**** Data for this exercise ****
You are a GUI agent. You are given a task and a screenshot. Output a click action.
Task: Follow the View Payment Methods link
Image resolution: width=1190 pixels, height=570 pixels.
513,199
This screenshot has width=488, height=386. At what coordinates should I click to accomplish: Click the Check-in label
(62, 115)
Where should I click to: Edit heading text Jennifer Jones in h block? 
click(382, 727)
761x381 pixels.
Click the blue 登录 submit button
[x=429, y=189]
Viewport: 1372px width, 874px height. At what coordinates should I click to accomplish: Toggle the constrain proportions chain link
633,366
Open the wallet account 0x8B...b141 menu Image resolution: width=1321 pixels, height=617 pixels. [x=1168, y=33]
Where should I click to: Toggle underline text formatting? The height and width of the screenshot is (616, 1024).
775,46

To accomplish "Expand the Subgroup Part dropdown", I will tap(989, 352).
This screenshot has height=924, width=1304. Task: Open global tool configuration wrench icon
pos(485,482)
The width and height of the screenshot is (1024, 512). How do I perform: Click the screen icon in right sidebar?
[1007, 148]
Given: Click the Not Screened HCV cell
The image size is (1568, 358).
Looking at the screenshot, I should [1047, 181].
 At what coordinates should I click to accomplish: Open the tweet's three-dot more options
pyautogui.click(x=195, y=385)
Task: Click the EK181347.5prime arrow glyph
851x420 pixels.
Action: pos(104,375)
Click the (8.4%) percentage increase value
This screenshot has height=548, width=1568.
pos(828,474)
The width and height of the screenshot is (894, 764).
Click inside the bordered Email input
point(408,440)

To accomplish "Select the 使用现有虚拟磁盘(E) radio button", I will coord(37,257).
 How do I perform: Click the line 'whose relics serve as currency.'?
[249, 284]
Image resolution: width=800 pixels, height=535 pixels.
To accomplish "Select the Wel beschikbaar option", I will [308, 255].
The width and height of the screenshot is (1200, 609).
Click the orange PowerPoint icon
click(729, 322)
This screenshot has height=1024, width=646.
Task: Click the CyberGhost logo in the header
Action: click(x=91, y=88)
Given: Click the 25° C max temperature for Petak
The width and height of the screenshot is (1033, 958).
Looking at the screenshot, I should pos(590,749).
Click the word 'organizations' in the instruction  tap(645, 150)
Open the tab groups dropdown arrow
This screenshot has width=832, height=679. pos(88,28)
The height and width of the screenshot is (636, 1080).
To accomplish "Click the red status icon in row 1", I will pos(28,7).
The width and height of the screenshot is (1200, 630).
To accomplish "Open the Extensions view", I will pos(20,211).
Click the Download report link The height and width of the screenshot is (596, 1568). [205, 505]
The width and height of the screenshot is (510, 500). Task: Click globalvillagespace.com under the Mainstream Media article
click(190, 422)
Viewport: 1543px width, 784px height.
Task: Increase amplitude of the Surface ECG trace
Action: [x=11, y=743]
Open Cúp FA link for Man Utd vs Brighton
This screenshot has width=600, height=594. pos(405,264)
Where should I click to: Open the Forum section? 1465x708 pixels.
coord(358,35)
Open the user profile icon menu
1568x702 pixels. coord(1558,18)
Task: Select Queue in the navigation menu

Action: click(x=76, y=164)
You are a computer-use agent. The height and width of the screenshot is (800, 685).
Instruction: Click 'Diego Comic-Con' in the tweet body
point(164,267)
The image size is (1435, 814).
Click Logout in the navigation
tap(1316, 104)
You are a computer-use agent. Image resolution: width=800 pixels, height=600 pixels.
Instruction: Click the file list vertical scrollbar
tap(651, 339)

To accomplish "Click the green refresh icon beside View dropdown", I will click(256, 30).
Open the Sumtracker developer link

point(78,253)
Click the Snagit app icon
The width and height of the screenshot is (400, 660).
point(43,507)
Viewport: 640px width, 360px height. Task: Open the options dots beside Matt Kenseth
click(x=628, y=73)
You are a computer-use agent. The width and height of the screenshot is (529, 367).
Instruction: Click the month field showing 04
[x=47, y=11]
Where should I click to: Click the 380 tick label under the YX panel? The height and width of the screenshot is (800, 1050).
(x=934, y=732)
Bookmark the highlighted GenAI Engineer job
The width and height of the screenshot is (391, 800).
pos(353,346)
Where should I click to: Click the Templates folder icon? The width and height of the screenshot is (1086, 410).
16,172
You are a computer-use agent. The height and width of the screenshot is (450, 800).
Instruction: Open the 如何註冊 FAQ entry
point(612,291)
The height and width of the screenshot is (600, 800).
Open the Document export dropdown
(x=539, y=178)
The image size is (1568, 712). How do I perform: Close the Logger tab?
****
*What to produce*
Please give an exact copy of the lines above, beginning with the line containing "Given: Click the 25°" and running through the line containing "The width and height of the screenshot is (1200, 630).", and of no other lines.

*Result of the exercise*
Given: Click the 25° C max temperature for Petak
The width and height of the screenshot is (1033, 958).
Looking at the screenshot, I should pos(590,749).
Click the word 'organizations' in the instruction  tap(645, 150)
Open the tab groups dropdown arrow
This screenshot has width=832, height=679. pos(88,28)
The height and width of the screenshot is (636, 1080).
To accomplish "Click the red status icon in row 1", I will pos(28,7).
The width and height of the screenshot is (1200, 630).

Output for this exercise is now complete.